The design of the Batsuit went through mutiple iterations, from the camp of Adam West to the fear-based design of Batman Begins to a function upgrade in The Dark Knight.
At this stage, your validation exercises and subsequent pivots should have paved a fairly clear road for your development team. Usage maps should now be validated for as accurate and smooth a conversion funnel as possible. The really ambitious will view development as an opportunity for validation. Designing the site with A/B testing and multiple iteration strategies will provide you insight for the most refined and pure realization of your project.
This commitment to development iterations can only be made if the digital strategy and design has followed the lean model of validation testing. Development can be one of the more costly aspects of web development, as the tradesmen and women of this field function on another plane of existence, where every action no matter how minute has to be explicitly drawn out.
Refinement in the first two phases of development eliminates wasted effort within the development cycle, which will allow the development team to build out several iterations for A/B testing and iteration refinement. This process includes a great deal of back and forth with the other Content Strategists, and Designers so that the priority matrix of the market and client, is not betrayed or ignored in the various iterations being tested.
There is so much more that goes into the logistics of implementing this type of development strategy:
- Tracking systems
- Research processes
- Stakeholder interview processes
- Representative samples
- Interdepartmental cooperation
- And on and on
But I hope that high level flyover starts to paint the picture for you.
Agile development is a commitment, no doubt. It can feel like a lot of repeated work, and for the most part that’s true. The important aspect to remember is that building from an internal assumption, or pure market demand, will inevitably result in this repetition anyway. Be it from an internal assumption that does not reflect the needs of the market, or a market driven site that doesn’t actually facilitate the conversion that you need in order to succeed. Either one of those paths will necessitate a lot more then a pivot to correct the course, and cost a lot more than a few extra iterations in the first swing at development or redevelopment.

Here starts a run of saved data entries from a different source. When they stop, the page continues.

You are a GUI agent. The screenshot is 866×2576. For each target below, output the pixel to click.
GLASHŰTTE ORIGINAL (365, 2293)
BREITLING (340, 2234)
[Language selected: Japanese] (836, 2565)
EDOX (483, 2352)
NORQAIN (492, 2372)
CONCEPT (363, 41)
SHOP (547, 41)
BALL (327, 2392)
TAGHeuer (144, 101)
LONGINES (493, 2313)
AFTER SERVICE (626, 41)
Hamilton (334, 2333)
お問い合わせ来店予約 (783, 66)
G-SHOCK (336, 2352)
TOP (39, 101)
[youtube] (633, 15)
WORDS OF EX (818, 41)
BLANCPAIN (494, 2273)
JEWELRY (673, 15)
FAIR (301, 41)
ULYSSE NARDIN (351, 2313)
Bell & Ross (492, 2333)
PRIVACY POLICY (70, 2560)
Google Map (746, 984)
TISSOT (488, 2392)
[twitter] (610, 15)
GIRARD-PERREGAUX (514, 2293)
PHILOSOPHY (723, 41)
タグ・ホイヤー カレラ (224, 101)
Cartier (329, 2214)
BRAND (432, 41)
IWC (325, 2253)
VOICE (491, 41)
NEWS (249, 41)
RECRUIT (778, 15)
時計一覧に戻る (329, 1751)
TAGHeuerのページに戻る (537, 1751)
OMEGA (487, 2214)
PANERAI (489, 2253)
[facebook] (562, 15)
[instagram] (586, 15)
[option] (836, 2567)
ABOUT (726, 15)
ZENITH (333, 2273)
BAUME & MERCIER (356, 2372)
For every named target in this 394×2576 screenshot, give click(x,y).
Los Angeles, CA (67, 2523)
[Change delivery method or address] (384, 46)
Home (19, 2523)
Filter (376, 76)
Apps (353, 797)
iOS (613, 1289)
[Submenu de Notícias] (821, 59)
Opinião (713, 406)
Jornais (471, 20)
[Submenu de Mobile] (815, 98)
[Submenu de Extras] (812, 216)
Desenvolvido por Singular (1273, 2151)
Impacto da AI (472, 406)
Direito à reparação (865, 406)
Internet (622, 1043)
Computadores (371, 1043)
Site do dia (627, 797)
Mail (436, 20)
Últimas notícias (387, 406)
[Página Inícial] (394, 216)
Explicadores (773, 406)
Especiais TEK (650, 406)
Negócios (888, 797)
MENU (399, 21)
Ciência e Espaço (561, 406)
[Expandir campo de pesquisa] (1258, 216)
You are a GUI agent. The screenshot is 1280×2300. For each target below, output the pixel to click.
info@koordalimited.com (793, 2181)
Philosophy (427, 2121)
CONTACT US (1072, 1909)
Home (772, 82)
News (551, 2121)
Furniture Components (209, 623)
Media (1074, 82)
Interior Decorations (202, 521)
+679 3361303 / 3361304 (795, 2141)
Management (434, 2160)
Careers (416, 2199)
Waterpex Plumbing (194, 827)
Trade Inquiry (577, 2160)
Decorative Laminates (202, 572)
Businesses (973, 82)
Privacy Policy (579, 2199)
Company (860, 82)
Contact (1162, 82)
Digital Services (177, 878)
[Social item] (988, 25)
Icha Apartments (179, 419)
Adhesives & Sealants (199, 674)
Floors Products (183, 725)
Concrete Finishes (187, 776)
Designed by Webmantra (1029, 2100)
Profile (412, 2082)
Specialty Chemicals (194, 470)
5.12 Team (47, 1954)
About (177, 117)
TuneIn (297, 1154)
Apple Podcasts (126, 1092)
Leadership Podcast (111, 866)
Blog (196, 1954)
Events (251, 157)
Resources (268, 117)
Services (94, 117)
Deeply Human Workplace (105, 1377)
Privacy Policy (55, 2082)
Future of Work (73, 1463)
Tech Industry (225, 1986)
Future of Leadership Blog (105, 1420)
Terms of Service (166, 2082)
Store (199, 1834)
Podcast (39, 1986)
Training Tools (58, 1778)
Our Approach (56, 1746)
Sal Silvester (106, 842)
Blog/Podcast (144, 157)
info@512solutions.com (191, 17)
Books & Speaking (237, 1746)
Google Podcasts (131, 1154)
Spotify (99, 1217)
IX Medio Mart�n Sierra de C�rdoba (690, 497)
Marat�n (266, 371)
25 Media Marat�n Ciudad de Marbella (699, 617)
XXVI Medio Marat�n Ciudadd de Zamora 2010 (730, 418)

Ultimately this entire process relies heavily on an ability to look inward and present your ambitions and vision to the world. It also requires you to be prepared to have it ripped down in front of you. What you gain from this fall is nothing short of incredible. You now have the validation to move forward with assumptions confirmed, and you won’t be burning hours building something nobody wants, or a feature nobody uses. The site will be an active component in achieving your overall corporate goals. You will build the site that your market deserves, and the one that your business, blog, organization needs… See what I did there.